Start

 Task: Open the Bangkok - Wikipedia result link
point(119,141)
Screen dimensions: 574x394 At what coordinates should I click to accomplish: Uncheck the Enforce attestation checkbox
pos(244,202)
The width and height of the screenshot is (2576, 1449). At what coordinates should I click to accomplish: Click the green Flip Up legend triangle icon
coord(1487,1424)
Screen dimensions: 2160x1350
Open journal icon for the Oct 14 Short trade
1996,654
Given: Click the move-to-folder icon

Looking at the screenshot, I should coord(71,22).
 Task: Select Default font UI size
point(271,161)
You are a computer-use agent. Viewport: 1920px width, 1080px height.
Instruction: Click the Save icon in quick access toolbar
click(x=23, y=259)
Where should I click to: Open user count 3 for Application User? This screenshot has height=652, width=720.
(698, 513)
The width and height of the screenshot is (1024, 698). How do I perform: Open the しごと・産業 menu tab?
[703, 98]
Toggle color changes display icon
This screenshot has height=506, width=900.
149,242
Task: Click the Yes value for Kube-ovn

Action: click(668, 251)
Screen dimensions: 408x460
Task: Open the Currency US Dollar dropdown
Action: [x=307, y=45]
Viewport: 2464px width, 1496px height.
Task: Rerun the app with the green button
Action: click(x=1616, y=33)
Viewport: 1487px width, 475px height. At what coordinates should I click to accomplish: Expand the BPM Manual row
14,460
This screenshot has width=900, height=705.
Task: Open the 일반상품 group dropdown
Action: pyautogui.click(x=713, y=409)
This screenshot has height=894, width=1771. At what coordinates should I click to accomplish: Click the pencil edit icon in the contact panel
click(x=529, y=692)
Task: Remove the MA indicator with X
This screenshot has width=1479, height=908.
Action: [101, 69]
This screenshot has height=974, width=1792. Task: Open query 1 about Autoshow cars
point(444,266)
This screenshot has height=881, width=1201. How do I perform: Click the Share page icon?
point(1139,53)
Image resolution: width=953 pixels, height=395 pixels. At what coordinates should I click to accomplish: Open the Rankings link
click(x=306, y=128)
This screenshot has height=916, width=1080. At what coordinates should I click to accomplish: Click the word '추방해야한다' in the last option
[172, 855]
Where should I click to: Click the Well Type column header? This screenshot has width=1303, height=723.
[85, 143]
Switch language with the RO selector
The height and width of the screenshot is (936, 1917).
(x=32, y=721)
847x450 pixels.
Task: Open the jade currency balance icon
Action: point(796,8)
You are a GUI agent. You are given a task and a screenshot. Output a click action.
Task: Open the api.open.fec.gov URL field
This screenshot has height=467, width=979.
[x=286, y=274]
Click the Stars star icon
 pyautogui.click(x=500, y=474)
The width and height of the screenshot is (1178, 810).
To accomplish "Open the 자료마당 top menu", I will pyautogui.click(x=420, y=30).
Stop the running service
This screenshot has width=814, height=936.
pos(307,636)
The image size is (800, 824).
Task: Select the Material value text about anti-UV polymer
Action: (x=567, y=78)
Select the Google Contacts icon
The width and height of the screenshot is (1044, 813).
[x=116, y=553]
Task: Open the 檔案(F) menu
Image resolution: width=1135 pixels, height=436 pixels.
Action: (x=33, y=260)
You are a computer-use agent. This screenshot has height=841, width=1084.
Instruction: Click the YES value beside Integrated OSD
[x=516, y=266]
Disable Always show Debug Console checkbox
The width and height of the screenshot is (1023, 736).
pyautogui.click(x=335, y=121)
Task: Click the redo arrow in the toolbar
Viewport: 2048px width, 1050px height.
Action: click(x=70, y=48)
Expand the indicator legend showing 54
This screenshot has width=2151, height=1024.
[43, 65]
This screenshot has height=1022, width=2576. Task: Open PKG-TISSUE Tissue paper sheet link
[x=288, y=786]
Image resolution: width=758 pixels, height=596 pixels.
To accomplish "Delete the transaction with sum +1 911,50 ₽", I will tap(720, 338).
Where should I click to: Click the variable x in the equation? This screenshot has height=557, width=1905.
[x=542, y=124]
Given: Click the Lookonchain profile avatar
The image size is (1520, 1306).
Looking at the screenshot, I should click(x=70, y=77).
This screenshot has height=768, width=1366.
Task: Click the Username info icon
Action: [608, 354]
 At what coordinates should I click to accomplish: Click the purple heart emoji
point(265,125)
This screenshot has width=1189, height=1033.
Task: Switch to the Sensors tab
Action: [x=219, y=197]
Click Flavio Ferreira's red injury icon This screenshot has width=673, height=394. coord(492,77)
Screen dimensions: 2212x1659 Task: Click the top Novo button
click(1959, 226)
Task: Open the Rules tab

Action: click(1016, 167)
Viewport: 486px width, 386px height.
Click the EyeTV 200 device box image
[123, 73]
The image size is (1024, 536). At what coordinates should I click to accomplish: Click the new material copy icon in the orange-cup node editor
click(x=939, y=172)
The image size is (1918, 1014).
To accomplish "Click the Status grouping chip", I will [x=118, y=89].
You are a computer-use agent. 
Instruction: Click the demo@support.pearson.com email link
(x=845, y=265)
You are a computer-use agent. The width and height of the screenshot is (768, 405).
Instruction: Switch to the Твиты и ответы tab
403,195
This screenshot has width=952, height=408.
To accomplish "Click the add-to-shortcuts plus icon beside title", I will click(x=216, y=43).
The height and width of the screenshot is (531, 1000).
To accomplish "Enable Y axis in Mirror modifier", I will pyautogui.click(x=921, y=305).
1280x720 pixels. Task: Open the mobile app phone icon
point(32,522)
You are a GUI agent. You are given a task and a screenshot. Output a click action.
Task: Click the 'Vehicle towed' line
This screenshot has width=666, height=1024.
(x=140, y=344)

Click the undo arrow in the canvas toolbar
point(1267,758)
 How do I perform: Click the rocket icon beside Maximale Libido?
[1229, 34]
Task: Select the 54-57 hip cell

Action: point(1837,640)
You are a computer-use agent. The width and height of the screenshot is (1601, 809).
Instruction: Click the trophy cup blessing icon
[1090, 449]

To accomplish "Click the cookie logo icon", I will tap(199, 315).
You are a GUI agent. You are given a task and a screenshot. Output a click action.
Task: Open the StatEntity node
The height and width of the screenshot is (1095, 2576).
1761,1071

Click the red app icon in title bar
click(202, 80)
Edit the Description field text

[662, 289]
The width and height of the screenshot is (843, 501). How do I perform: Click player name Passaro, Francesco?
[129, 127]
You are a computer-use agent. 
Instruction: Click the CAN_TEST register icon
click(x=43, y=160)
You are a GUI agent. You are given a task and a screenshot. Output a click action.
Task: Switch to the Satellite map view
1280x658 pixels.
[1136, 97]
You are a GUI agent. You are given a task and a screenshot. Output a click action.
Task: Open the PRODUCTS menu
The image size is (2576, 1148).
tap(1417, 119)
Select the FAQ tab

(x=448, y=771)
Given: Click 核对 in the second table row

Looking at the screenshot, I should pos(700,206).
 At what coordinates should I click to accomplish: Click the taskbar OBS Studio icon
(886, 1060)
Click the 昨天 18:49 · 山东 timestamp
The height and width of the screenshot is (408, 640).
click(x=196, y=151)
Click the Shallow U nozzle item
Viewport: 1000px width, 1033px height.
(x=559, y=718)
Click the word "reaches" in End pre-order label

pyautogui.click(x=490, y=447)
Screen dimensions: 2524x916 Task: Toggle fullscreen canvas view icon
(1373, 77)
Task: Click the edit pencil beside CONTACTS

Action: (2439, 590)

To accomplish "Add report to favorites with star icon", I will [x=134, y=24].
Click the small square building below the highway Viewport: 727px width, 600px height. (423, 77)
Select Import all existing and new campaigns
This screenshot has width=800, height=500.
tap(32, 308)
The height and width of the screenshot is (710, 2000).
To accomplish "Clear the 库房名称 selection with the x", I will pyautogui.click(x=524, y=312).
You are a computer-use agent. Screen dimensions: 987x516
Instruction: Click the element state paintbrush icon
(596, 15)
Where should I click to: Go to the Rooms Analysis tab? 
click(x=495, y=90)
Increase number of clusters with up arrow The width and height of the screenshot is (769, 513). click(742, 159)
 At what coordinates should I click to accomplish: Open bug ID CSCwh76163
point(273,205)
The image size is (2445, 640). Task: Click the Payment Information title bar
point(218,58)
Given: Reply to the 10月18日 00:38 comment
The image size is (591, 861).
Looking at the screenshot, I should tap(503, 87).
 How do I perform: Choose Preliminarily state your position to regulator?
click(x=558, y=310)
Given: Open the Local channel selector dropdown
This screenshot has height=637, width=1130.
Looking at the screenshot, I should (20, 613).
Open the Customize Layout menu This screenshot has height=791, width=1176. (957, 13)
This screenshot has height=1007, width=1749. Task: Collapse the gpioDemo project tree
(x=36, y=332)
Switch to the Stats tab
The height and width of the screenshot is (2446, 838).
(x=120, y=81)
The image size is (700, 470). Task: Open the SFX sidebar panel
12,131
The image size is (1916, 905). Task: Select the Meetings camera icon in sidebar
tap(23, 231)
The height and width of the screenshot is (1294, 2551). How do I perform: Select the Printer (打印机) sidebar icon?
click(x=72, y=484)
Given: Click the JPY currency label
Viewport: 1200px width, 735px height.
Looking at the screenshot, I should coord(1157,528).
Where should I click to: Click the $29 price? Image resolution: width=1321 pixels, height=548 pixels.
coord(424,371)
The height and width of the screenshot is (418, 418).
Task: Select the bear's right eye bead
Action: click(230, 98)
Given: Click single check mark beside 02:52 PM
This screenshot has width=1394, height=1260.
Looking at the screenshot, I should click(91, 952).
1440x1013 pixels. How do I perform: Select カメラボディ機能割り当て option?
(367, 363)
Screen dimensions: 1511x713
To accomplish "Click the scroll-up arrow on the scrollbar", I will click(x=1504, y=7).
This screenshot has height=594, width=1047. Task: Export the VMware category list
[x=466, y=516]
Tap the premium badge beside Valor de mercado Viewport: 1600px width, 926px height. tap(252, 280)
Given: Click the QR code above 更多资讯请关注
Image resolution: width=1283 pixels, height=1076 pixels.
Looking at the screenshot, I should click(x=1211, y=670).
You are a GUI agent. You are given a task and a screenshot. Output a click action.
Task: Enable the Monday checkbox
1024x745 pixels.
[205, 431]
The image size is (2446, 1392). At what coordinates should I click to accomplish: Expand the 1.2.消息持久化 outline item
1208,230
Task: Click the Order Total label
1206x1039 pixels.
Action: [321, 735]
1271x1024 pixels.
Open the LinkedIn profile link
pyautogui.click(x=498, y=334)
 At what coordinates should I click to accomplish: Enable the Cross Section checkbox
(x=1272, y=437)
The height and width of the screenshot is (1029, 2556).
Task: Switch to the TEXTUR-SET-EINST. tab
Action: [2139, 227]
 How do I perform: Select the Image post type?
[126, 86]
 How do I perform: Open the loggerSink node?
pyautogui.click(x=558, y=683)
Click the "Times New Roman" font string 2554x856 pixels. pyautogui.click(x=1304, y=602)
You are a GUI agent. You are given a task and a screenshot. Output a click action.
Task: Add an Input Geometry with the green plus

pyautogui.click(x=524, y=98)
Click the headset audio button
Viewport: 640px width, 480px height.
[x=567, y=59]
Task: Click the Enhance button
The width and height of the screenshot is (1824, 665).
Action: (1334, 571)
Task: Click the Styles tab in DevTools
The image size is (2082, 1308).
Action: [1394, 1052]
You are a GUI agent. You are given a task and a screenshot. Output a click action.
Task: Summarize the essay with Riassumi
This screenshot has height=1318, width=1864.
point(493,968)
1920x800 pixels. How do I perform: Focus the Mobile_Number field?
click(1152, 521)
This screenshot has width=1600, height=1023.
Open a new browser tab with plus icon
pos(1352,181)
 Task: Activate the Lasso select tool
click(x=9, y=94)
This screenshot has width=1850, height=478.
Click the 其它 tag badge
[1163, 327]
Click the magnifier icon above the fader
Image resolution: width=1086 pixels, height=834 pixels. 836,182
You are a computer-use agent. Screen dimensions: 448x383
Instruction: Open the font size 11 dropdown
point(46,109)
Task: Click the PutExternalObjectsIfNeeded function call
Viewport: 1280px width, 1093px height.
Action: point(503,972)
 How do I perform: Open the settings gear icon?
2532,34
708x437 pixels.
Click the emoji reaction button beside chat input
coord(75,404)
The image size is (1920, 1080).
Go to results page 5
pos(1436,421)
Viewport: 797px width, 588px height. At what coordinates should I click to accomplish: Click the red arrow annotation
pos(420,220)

End

◆ The request:
Which data lines run from the line containing "Screen dimensions: 2212x1659" through the line containing "click(x=939, y=172)"? Print them unchanged, including both of those lines.

◆ Answer to the exercise:
Screen dimensions: 2212x1659 Task: Click the top Novo button
click(1959, 226)
Task: Open the Rules tab

Action: click(1016, 167)
Viewport: 486px width, 386px height.
Click the EyeTV 200 device box image
[123, 73]
The image size is (1024, 536). At what coordinates should I click to accomplish: Click the new material copy icon in the orange-cup node editor
click(x=939, y=172)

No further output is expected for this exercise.